* Start *

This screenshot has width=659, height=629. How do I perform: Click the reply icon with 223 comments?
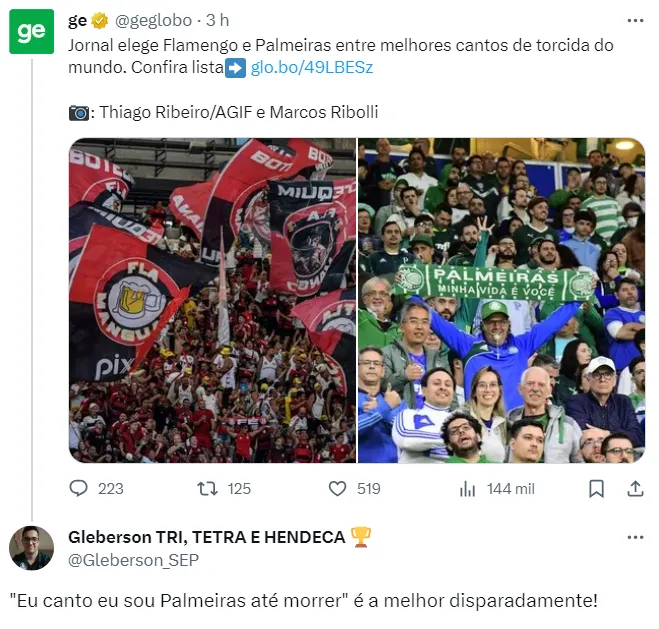coord(79,488)
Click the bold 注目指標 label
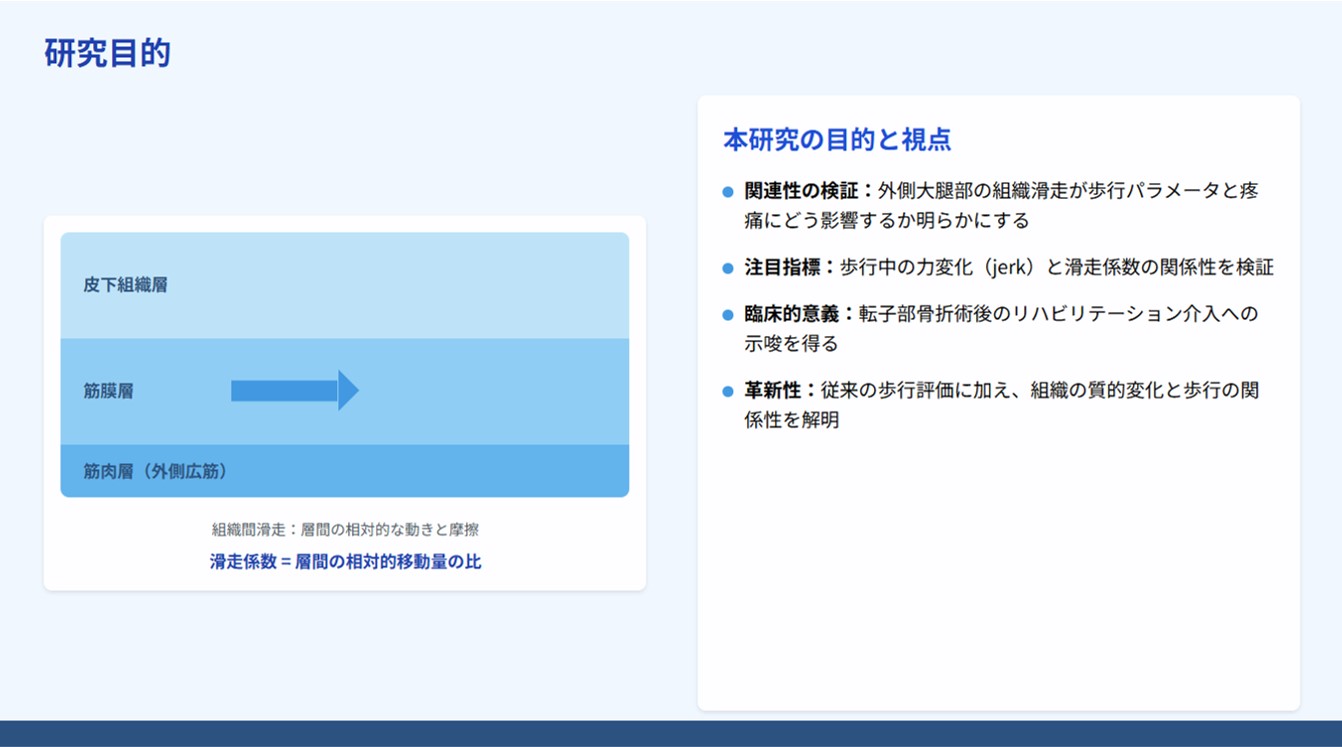This screenshot has height=747, width=1342. point(782,268)
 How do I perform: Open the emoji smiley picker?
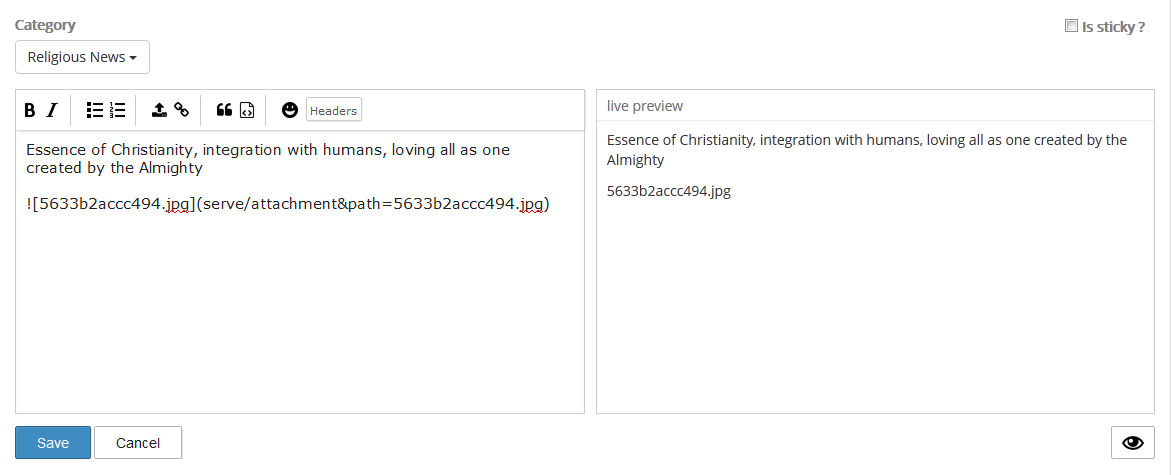pos(290,110)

* End *

Copy every line of the material above word for word, and leave the pictures out of your answer.

This screenshot has width=659, height=629. How do I perform: Click the reply icon with 223 comments?
coord(79,488)
Click the bold 注目指標 label
This screenshot has height=747, width=1342. point(782,268)
 How do I perform: Open the emoji smiley picker?
pos(290,110)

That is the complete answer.